Japanese info site 日本語案内サイト

Become a Supporter!

Discriminated Against?  Become a Plaintiff!  Or submit an affidavit!

Version 5, Dated Jan 24, 2006

This text is subject to change without notice, as developments require.

Spokesperson:  ARUDOU Debito, Sapporo, Japan
Contact:  debito@debito.org , http://www.debito.org
Information site:  http://www.debito.org/kunibengodanenglish.html

Legal representation:  HIGASHIZAWA Yasushi, Attorney at Law
Kasumigaseki-Sogo Law Offices, Nishi-Shinbashi Aiko Bldg. 4th floor, 1-6-5 Nishi Shinbashi, Minato-ku, Tokyo 105-0003, Ph. 03-3501-2651, FAX 03-3539-3683


Assisting lawyer:  SHIBA-IKE Toshiteru, Attorney at Law, Sapporo Godo Law Offices, Sapporo, Hokkaido


We, the undersigned, are long-term non-Japanese residents and/or naturalized citizens of Japan, who contribute to this society like any other citizen of Japan but are not accorded equal treatment.  We have received separate and unequal treatment on the basis of our physical appearance, national origin, or ethnicity.  Yet Japan's government has not given us protection against racial discrimination, guaranteed to all people in Japan by both the Japanese Constitution and by the United Nations Convention on the Elimination of Racial Discrimination (CERD), which Japan effected in 1995.

══════════════════════════════

**EXERCISES TO COMPLETE**
**A)** Translate this sentence from the notice on racial discrimination in Japan into Spanish: "We have received separate and unequal treatment on the basis of our physical appearance, national origin, or ethnicity."
**B)** Continue the notice on racial discrimination in Japan, starting after its final sentence.

══════════════════════════════

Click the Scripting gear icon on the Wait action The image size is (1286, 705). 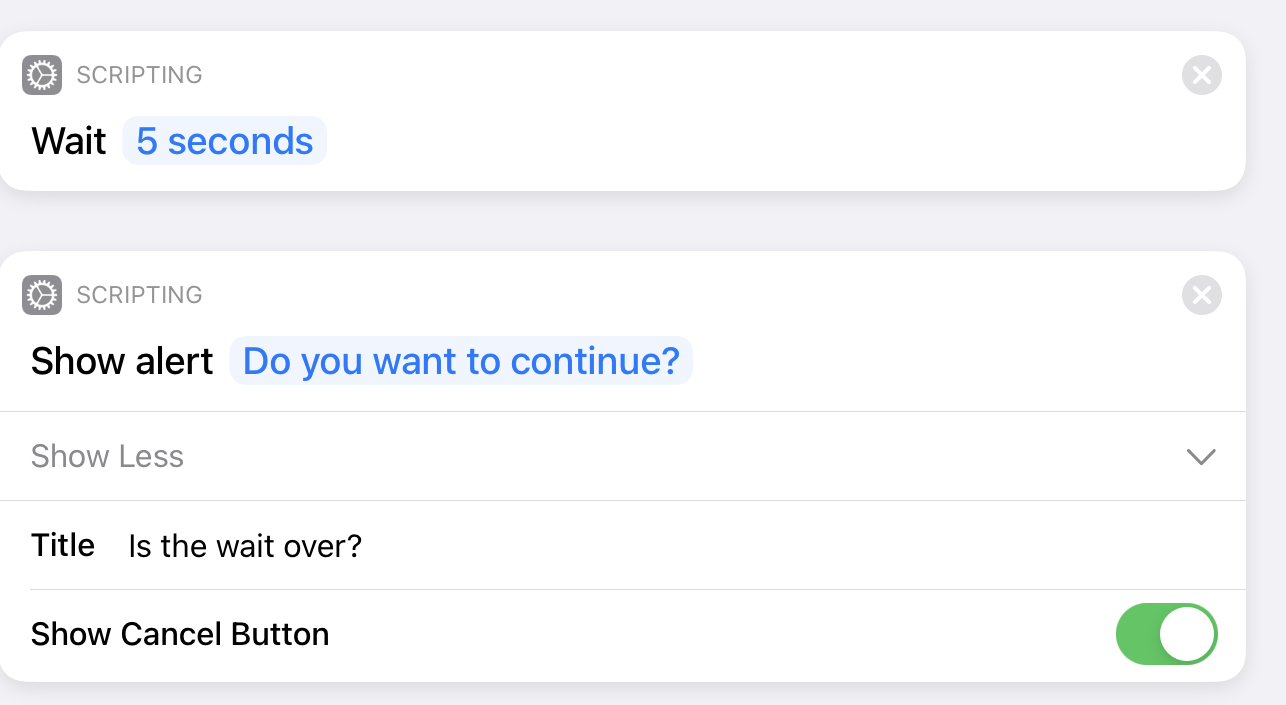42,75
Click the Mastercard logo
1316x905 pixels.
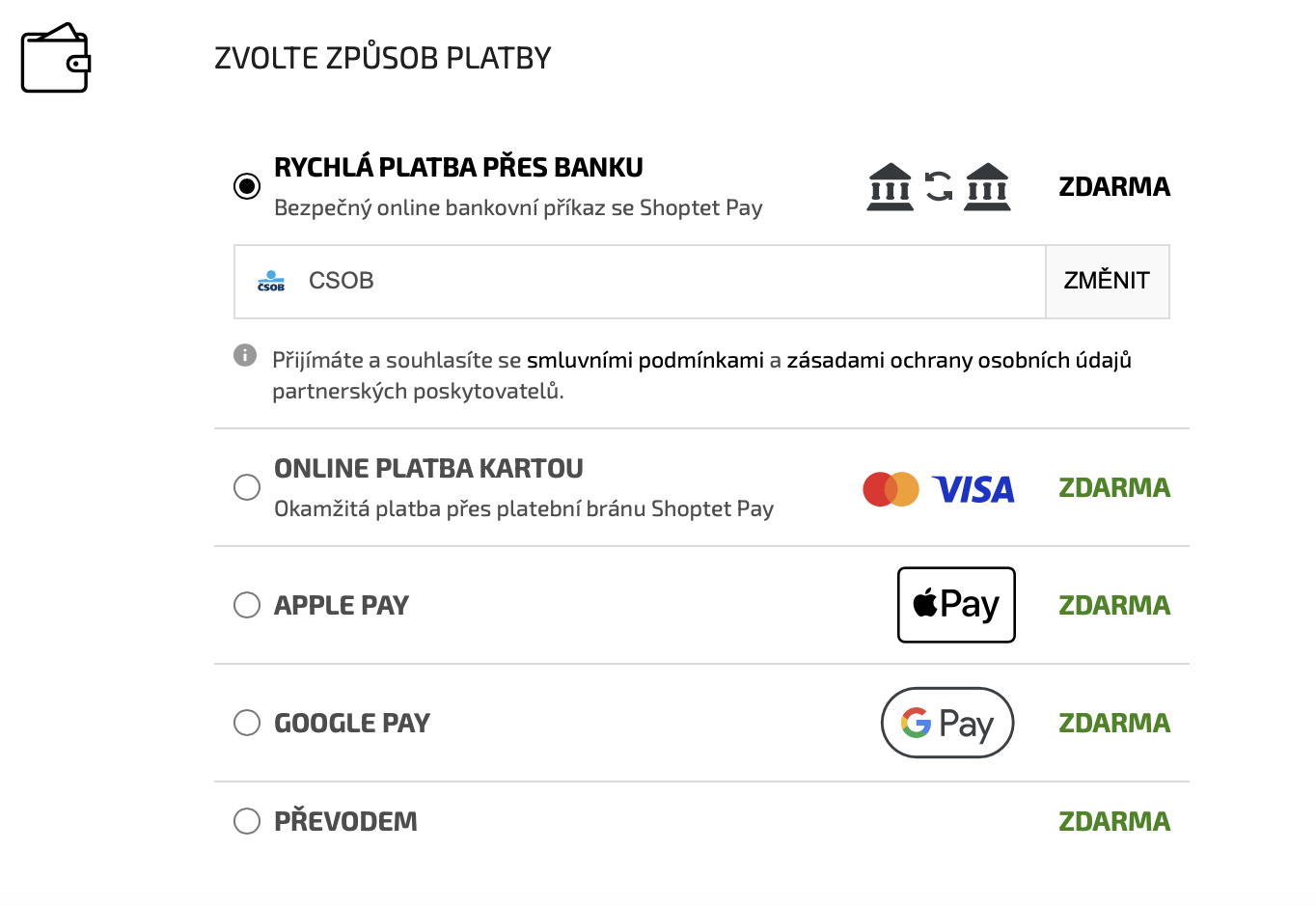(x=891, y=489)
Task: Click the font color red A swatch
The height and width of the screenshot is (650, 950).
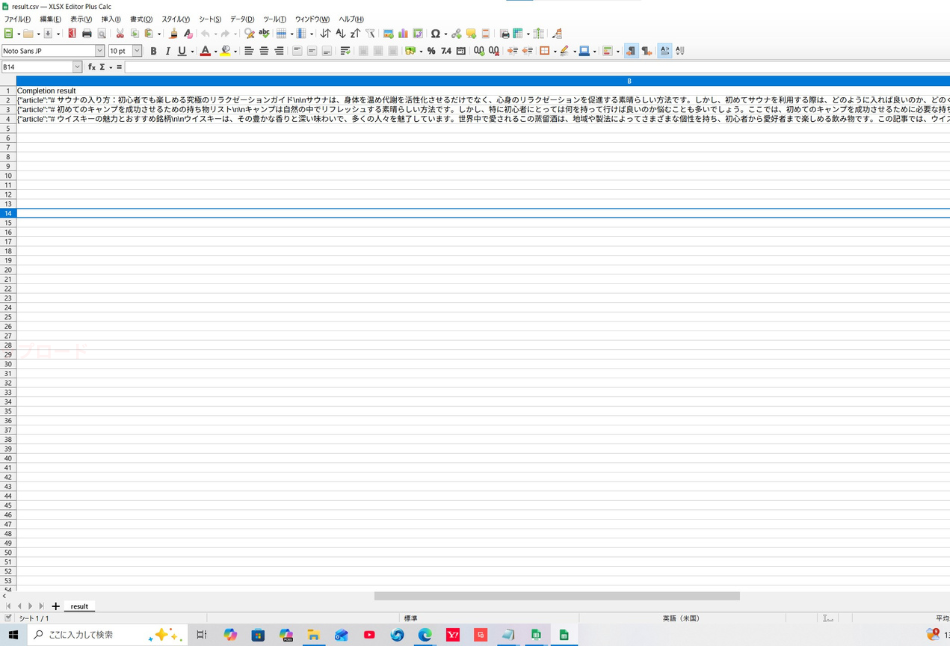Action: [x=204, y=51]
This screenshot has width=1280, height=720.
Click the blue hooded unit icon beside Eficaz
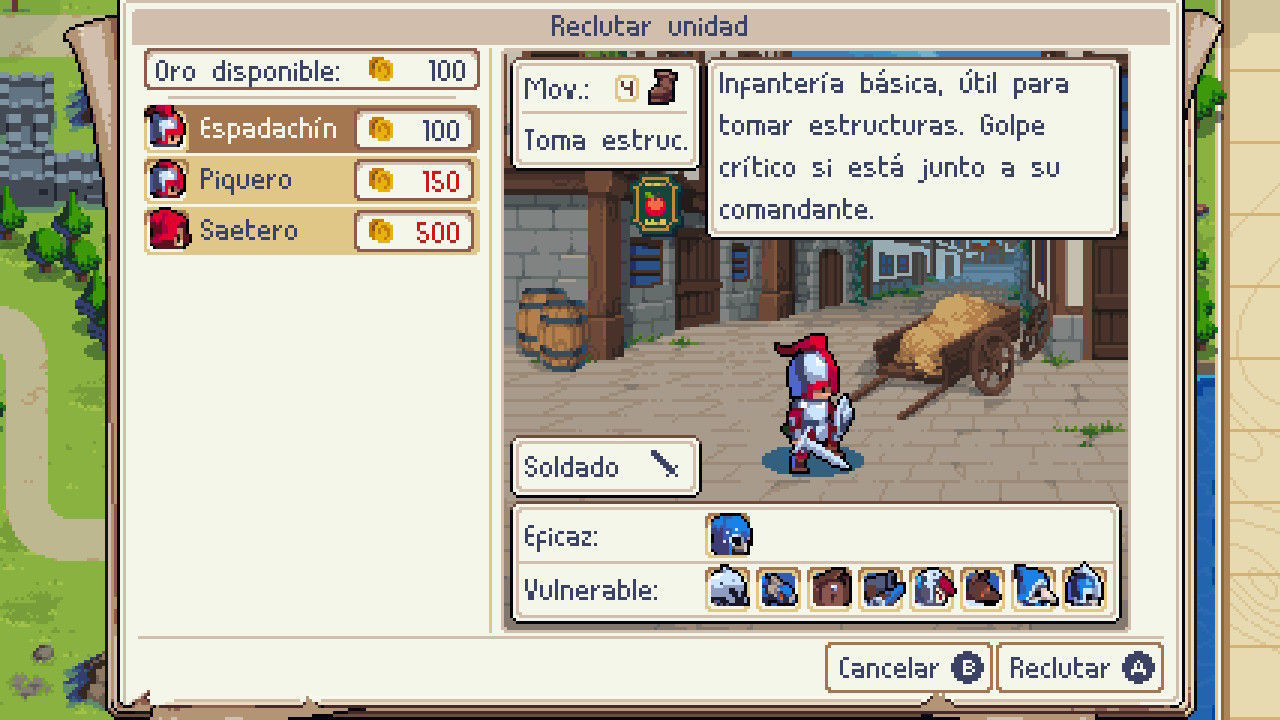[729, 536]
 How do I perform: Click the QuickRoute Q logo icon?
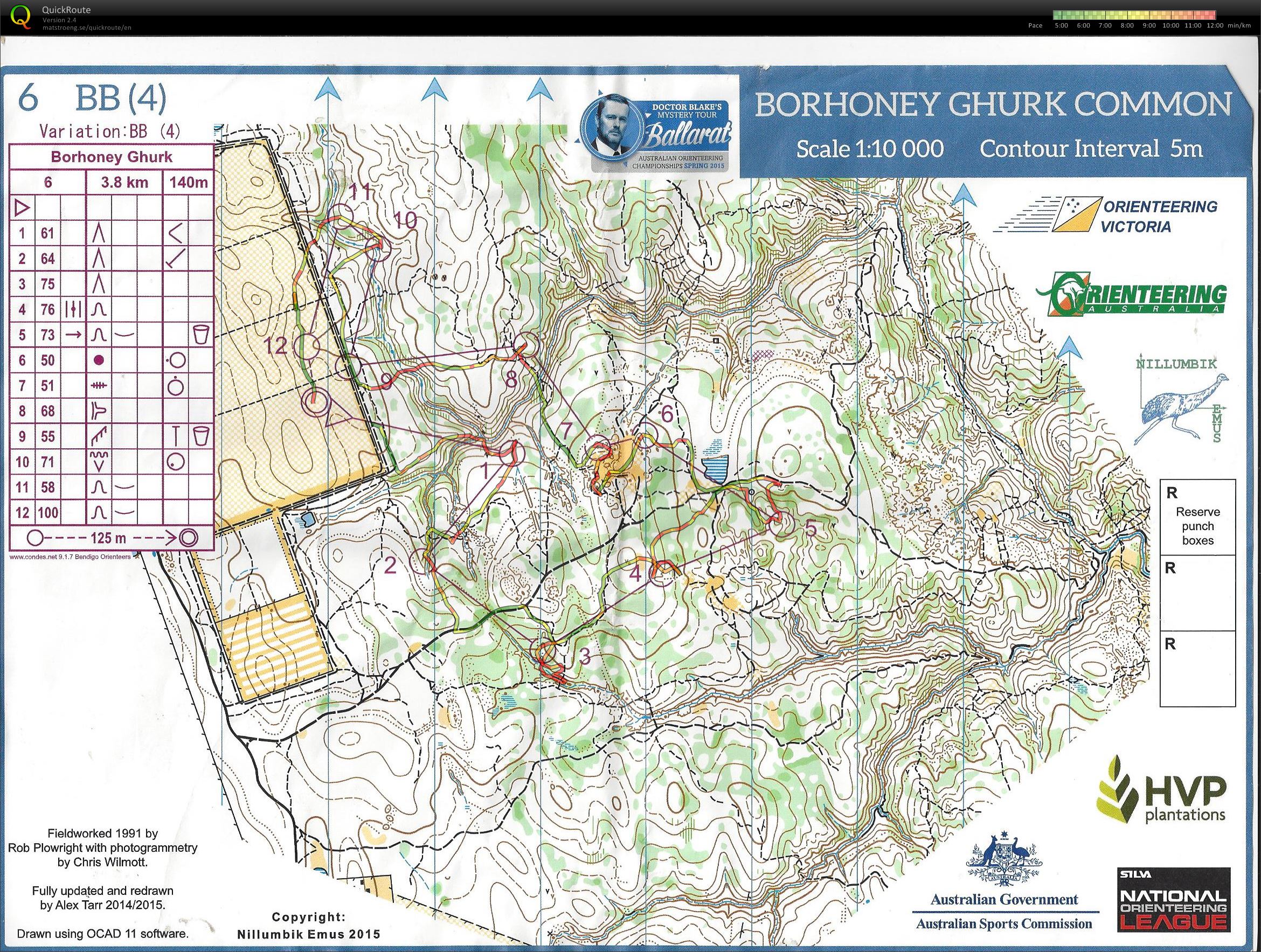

══════════════════════════════

**ANSWERS FOR THE EXERCISE**
**A)** Hemos recibido un trato separado y desigual por motivo de nuestra apariencia física, origen nacional o etnia.

**B)**
Japan must improve its legal and social treatment of people it regards as foreigners.  Discrimination on the basis of race or physical appearance affects not only foreign residents, but also Japanese citizens who "look foreign" (such as naturalized citizens and international children).  Despite Japan's internationalization, including record numbers of immigrants and international marriages, even today racial discrimination is not illegal in Japan.  This irresponsible lack of laws and protections hinders Japan's inevitable development as a more multicultural society, which it needs given its low birth rate, aging society, and dwindling taxation base and domestic industrial workforce. 

We, the undersigned, each represent a related instance of discrimination unchecked by any Japanese laws.  We are rallying public support for establishing legislation against racial discrimination, and for ameliorating racism in Japanese society.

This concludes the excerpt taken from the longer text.